*Source material*.
-------
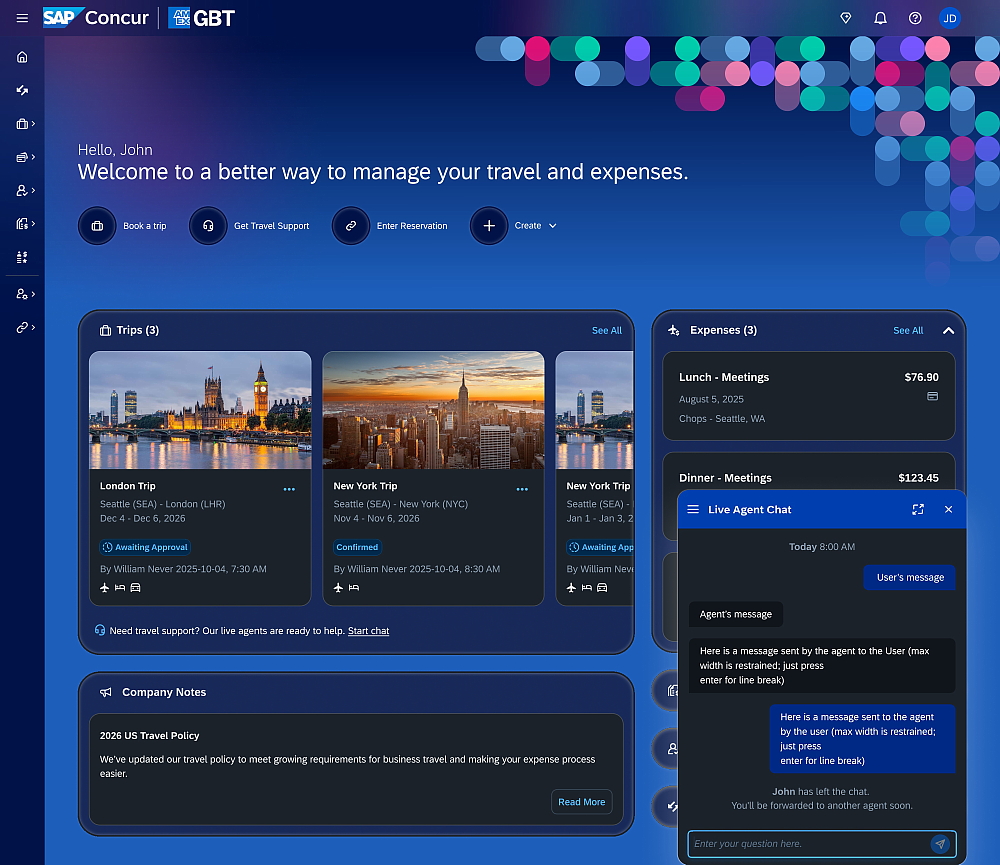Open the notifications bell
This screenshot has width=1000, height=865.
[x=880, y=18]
-------
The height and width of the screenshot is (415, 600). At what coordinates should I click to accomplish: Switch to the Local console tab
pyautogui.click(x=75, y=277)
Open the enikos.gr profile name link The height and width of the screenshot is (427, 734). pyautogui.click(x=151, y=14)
-------
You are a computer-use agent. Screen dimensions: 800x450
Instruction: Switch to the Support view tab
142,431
-------
*Problem details*. Set down precisely the lines above between the line holding "The height and width of the screenshot is (415, 600)." and the line holding "Open the enikos.gr", inclusive, and nothing beyond them.

*Exercise result*.
The height and width of the screenshot is (415, 600). At what coordinates should I click to accomplish: Switch to the Local console tab
pyautogui.click(x=75, y=277)
Open the enikos.gr profile name link The height and width of the screenshot is (427, 734). pyautogui.click(x=151, y=14)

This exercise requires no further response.